Tarashcha is a city located in Kiev region, center of Tarashcha district. The city’s estimated population is 13,307 (as of 2001).
In XIX – beginning of XX century it was the center of Tarashcha Yezd (county) of Kiev Gubernia.
Holocaust information was provided by local historial Leonid Lashenko.
Much more information can be found in Yiddish book “Tarashcha, a History of a Small Shtetl in Kiev Guberniya”. It was published in USA, 1930’s.
Beginning
A Jewish community has existed in Tarashcha since the mid-XVIII century.
In 1722, Tarashcha received a status of a shtetl. In 1765, 134 Jews lived in Tarashcha. According to the lustration of 1789, the Jews owned 31 houses in the market and 41 houses in the side streets.
By the early XIX century, more than 5,300 Jews lived in Tarashcha. Jews constituted 46% of the total population. Leontiy Pokhilevich in his book “Tales of the inhabited areas of Kiev province” says that 3,580 Christians, 3,670 Jews lived in the shtetl in 1864. There were three merchants of the third guild among the Christians and 18 among the Jews.
In “The Brockhaus and Efron Encyclopedic Dictionary” of 1898 stated that 11,322 people lived in Tarashcha. 5,968 of them were Christians and 5,181 Jewish.
In the 1860’s, Israel-Froim Gelman was a rabbi in Tarashcha.
There were three synagogues in the city of Tarashcha at the turn of the century, and 11 total in all of Tarashcha district.
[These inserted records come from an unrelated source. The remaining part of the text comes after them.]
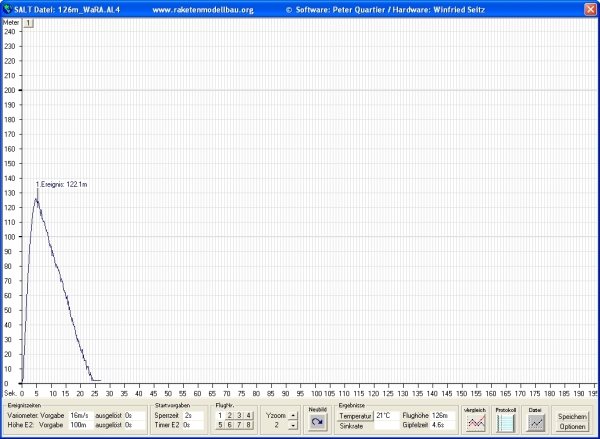The height and width of the screenshot is (439, 600).
Task: Click the Neubild redraw icon
Action: (317, 423)
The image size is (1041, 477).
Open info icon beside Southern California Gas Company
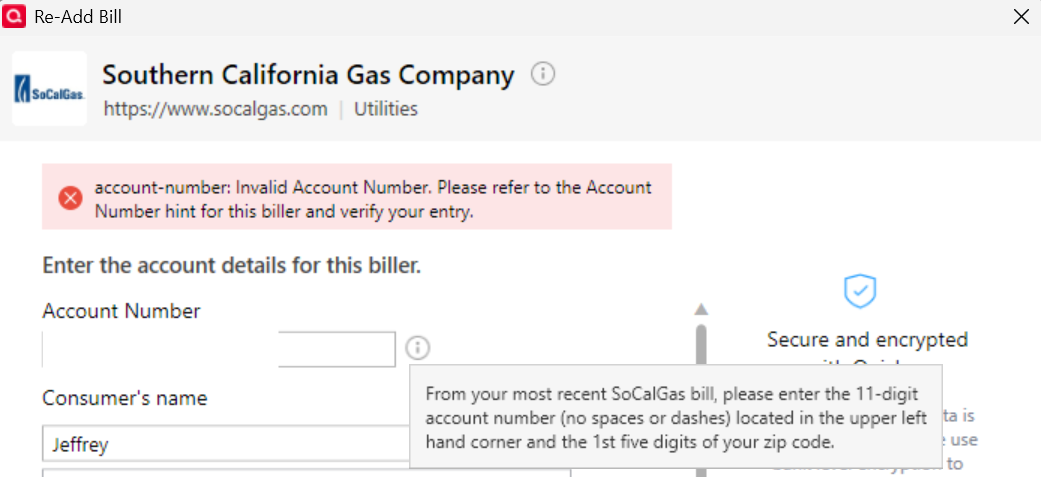[x=543, y=74]
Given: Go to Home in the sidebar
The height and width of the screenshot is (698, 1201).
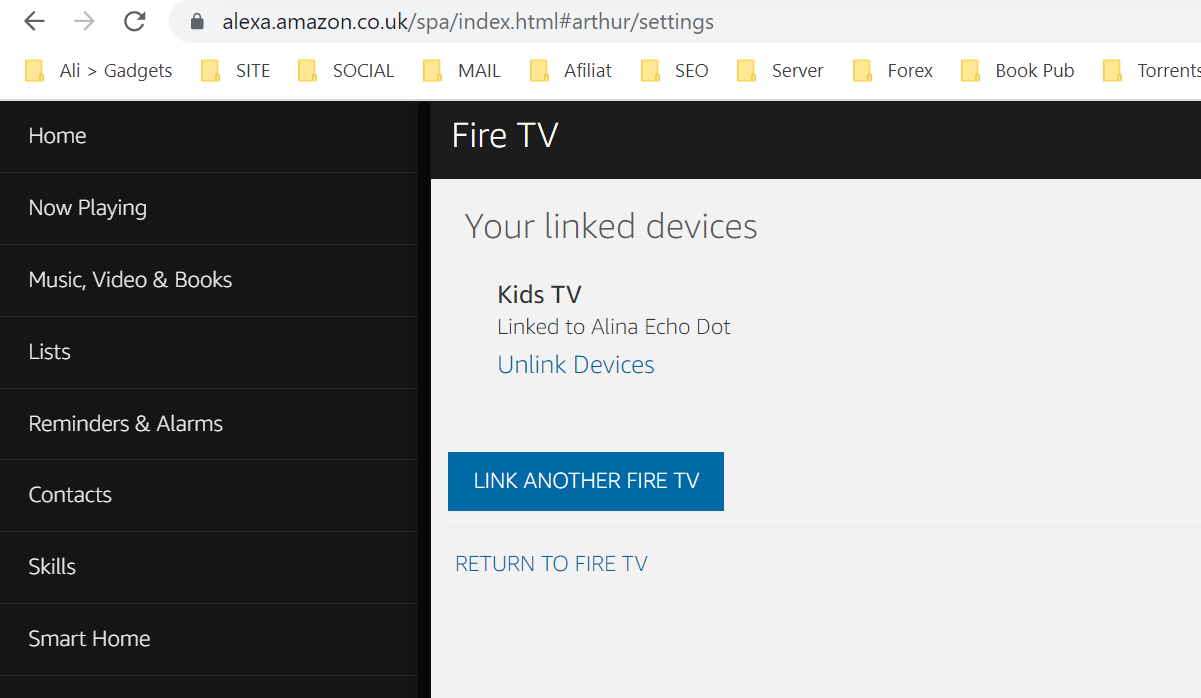Looking at the screenshot, I should [x=57, y=136].
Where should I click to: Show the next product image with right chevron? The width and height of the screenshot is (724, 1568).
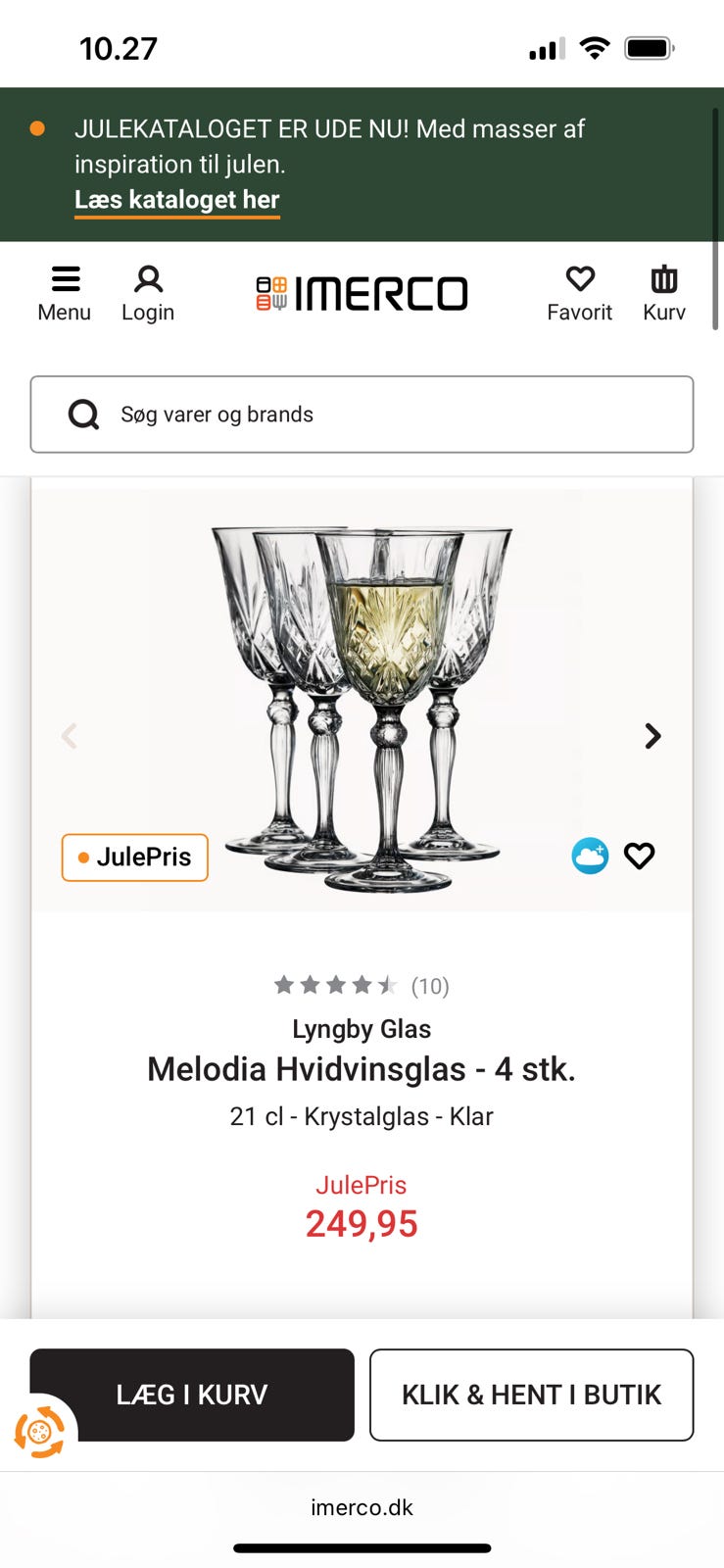[x=652, y=735]
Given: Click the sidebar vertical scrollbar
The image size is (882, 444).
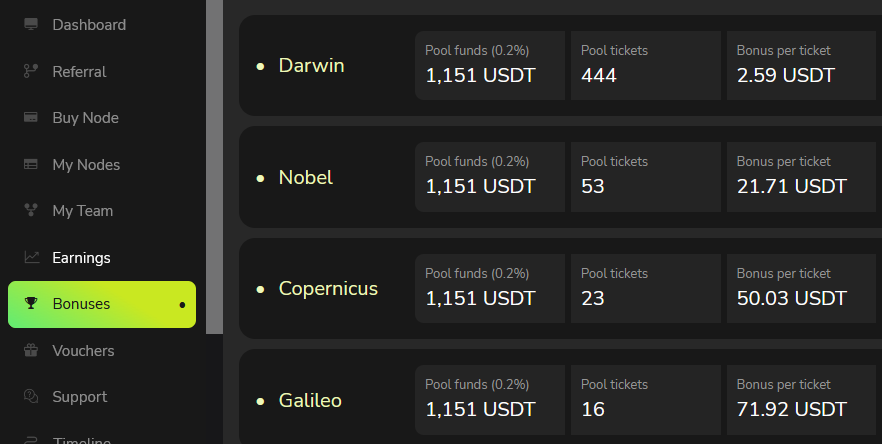Looking at the screenshot, I should pyautogui.click(x=214, y=170).
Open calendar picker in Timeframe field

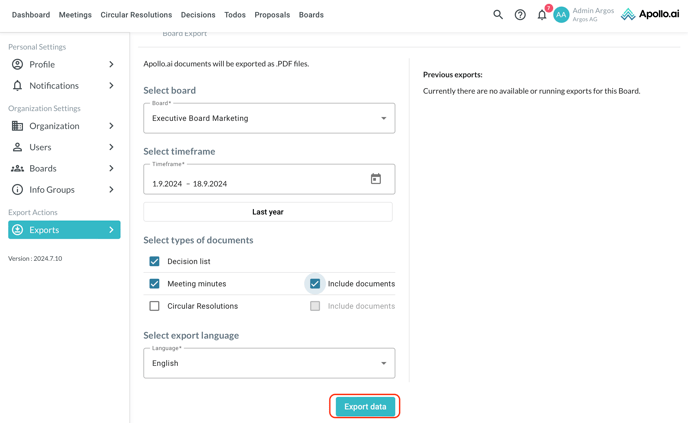click(376, 179)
A Talmud-Torah and one private Jewish men’s college were functioning in 1910.
Munish Moyshe-Aronovich Kuptsov was a rabbi in 1913.
Civil war
Tarashcha was badly damaged during the 1918-20 riots.
The first pogrom took place on June 20, 1918, and consisted of robberies only.
The second pogrom took place on April 1, 1919; peasants from surrounding villages attacked Tarashcha with pitchforks and sticks, robbed residents’ houses and demanded money. An announcement was posted on a telegraph pole saying that if the Jewish population did not contribute 100 thousand roubles, they would all be massacred.
On June 16, 1919 a gang of 800 people led by Yatsenko came to Tarashcha. The looting and destruction continued for 2 days. All shops were smashed and destroyed and the losses constituted over 10 million roubles. 2 people were killed. On June 20, it was rumoured that another gang was about to enter the town. Almost the entire Jewish population – 4,000 people – fled to Rokitne. The rumour turned out to be false, but no more than 15 Jewish families remained in the city. A further three pogroms took place between July 1919 October 1920. More than 50 Jews were killed, many were beaten and raped and houses were looted.
Between the Wars
In the 1920’s, there was a Jewish collective farm Der Leniner Weg (Lenin’s way) in Tarashcha.
This JDC report described the state of Tarashcha Jewish community in 1923:
Tarashcha is a town in Kiev Gubernia, Blelotzerkovsky District and is situated 18 versts distance from the railway station Olshanitzy. It was formerly considered one of the large centers of trade in grain. The great number of primitive workshops, and to a certain extent technical production, sufficiently provided the population with earnings and there were almost no paupers in the town.
During the period of pogroms which took place throughout the Ukraine, Tarashcha became one of the central points Invaded by bandits and it underwent a whole series of pogroms and devastations. Beginning with 1917 and up to 1920, the population underwent 48 changes of authorities accompanied by pogroms and ravages. As a result of the above-mentioned pogroms 211 persons were killed ( a list of names is here to attached), 170 wounded and all the Jews without exception pillaged.
Jewish bath in 2017:
At present there are in Tarashcha 4500 Jews out of whom 40% are wage-earners, 40% small traders and the remaining population consists of workmen, who have for the most part no definite occupation. The economic conditions of the inhabitants have become considerably worse. There are many unemployed, even among the workmen and artisans. Bow great the need is, may be seen from the fact that the $450 received from the Landsmanschaft, had to be divided among 274 needy families. The following persons are especially in needs 49 widows (list of names is hereto attached, 95 homeless orphans(list attached) and about 50 Aged… read more
During the induced famine in 1932 – 1933 (The Holodomor), according to the official data 701 people died in Tarashcha.We don’t know the exact amount of Jews among them.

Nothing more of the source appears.